> EXERCISE
Count the lines in the material below that contain the string "filter". Give only the number.

> DATA FOR THE TASK
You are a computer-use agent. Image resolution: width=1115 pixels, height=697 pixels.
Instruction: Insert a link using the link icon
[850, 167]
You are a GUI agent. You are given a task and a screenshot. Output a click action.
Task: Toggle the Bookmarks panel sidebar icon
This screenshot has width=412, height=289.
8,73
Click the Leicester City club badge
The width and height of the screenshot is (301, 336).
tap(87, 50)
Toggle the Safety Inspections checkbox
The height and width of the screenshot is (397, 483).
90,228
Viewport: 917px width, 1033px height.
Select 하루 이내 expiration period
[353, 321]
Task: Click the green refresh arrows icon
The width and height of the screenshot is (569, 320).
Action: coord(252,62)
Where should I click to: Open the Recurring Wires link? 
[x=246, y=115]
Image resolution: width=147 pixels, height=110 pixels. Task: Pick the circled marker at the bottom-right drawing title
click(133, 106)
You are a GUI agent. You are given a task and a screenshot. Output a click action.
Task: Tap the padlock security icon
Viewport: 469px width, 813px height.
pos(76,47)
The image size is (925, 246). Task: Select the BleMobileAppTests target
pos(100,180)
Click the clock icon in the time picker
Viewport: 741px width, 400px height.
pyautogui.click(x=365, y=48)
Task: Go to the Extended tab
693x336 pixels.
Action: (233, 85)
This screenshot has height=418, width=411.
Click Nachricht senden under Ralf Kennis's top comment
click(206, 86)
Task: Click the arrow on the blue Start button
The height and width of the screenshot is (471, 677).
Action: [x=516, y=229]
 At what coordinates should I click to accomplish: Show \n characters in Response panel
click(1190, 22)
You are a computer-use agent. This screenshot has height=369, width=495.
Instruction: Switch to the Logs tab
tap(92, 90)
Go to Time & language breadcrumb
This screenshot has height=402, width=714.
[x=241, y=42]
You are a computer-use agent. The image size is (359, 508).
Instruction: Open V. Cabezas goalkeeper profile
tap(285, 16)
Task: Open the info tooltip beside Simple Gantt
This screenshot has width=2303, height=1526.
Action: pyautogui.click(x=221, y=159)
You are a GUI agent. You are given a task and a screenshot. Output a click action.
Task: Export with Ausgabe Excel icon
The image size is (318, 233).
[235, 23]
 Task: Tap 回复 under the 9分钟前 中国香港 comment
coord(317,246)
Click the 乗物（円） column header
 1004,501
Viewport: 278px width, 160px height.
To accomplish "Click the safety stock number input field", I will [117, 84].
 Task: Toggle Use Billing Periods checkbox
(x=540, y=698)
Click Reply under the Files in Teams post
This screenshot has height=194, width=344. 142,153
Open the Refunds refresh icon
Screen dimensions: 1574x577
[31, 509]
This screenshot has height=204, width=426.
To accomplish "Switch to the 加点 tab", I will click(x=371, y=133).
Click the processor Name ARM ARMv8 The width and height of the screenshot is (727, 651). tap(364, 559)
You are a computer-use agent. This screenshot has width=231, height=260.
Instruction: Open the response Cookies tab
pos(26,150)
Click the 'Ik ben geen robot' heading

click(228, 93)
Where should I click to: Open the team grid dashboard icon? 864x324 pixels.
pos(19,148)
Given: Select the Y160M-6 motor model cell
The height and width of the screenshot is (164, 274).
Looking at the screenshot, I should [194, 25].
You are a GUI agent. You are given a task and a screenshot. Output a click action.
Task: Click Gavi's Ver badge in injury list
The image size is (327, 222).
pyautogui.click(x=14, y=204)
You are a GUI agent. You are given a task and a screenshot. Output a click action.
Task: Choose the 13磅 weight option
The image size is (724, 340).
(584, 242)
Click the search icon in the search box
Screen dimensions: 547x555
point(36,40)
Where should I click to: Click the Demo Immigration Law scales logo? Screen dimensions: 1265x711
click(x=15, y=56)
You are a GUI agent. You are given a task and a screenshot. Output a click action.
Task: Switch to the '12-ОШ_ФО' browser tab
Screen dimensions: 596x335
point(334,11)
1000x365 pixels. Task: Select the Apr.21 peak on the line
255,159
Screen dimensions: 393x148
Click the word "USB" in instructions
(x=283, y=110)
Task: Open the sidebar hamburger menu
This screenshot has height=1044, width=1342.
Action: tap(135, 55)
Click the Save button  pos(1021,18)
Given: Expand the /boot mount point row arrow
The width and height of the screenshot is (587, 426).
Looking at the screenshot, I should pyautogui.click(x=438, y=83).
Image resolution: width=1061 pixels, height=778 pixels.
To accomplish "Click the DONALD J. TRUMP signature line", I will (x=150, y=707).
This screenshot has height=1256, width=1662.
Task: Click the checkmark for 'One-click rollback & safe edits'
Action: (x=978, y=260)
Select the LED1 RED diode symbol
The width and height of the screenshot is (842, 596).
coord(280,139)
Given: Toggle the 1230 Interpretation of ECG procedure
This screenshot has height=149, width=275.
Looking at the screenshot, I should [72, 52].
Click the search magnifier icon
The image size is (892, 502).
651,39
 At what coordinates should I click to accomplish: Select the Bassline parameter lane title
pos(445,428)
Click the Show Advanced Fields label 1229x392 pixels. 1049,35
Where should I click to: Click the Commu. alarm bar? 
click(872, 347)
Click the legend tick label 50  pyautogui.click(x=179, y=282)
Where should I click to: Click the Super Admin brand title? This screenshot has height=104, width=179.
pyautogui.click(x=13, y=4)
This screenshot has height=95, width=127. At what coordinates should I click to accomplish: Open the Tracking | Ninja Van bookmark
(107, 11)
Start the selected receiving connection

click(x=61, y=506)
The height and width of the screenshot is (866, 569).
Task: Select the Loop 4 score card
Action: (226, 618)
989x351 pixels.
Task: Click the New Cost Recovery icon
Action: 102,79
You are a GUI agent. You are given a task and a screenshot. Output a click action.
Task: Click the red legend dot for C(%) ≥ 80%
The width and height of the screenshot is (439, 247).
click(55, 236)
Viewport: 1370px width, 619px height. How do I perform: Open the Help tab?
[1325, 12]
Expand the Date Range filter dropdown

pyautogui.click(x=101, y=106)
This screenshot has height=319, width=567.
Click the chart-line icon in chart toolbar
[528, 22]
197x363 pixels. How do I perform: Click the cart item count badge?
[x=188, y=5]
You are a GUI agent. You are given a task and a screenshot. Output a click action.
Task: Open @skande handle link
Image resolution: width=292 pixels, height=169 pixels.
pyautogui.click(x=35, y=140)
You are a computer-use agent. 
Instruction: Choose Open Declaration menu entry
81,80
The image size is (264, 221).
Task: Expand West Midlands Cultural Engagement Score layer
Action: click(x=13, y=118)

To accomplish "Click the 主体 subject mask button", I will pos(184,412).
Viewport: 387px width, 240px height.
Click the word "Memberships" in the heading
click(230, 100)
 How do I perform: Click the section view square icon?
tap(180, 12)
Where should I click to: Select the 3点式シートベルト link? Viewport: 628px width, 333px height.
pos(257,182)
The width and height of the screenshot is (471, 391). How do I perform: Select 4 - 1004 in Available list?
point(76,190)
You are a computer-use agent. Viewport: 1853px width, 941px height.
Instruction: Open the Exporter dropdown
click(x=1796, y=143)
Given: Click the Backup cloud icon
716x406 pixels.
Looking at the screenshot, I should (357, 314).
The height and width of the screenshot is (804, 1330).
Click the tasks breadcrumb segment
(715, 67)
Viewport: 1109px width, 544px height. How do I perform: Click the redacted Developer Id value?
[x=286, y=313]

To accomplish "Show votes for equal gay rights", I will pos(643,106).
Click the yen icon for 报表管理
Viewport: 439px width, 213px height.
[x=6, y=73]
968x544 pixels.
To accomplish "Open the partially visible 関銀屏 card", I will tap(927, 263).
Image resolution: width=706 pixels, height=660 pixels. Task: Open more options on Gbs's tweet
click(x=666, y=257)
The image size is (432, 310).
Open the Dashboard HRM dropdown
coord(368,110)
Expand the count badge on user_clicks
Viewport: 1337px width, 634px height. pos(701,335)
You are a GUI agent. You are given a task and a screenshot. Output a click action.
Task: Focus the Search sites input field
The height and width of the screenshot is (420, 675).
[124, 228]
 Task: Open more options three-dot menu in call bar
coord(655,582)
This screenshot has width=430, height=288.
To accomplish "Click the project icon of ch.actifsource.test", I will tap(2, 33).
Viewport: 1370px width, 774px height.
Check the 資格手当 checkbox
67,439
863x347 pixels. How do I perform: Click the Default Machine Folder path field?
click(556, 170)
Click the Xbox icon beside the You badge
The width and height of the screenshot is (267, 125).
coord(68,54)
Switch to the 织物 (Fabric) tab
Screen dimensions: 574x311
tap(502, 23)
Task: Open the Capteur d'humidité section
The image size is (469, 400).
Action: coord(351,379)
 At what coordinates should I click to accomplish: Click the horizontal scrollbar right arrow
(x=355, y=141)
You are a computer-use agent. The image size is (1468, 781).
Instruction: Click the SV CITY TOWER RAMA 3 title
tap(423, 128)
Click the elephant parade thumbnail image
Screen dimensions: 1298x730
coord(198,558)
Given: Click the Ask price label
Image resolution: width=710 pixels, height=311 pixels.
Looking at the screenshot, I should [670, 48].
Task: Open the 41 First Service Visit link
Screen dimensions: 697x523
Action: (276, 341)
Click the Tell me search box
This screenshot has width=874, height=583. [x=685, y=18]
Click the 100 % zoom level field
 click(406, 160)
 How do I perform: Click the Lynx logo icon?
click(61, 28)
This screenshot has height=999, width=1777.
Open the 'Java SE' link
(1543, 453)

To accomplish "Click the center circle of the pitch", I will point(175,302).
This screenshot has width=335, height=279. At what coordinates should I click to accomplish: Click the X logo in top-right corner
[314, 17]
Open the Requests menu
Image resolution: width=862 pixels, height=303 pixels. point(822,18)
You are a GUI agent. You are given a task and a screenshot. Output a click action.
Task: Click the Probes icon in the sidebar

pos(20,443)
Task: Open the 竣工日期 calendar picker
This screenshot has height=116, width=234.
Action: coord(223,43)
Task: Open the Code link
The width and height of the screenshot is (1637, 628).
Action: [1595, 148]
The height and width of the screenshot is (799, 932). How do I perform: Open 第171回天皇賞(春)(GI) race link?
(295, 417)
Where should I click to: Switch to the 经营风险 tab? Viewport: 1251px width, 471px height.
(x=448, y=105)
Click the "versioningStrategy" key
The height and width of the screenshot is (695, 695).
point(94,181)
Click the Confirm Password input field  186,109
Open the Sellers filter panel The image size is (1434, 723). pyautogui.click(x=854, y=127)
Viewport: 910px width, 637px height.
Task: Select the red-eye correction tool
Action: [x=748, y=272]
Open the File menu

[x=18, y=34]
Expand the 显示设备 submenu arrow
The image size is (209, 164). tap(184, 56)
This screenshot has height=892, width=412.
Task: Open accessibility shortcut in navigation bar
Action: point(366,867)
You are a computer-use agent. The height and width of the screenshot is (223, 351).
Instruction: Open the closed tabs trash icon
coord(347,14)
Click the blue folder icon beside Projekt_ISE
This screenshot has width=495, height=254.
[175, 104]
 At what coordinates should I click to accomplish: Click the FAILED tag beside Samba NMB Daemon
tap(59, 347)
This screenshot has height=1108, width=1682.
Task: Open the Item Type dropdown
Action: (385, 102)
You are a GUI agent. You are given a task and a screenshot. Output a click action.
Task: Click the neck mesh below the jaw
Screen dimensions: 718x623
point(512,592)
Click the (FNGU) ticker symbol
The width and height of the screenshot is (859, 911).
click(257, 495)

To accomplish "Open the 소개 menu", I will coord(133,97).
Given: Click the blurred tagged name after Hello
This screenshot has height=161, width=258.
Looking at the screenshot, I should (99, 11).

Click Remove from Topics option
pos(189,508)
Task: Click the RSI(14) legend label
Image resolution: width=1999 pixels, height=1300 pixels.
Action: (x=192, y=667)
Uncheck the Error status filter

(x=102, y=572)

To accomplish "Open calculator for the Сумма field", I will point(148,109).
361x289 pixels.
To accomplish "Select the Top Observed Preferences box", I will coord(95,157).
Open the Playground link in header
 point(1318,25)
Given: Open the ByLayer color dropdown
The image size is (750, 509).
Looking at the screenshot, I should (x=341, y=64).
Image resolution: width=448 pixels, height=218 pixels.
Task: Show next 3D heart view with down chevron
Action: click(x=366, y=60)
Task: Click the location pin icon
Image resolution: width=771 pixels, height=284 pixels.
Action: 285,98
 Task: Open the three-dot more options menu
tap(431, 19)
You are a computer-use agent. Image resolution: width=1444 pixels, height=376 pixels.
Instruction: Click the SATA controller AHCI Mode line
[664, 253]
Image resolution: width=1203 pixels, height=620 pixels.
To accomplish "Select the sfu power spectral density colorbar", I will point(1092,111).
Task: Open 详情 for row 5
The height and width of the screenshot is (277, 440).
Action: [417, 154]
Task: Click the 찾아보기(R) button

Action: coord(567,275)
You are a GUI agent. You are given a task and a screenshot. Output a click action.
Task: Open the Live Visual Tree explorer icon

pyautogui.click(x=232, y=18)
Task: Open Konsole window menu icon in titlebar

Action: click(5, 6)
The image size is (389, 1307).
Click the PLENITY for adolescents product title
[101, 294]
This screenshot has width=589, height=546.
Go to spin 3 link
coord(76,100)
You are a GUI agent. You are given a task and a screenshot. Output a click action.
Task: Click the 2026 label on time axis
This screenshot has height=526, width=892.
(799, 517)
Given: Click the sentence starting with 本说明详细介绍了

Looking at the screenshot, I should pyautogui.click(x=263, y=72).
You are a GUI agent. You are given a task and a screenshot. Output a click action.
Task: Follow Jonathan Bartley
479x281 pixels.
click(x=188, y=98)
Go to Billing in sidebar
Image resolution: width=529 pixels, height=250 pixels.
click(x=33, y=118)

> THE OUTPUT
3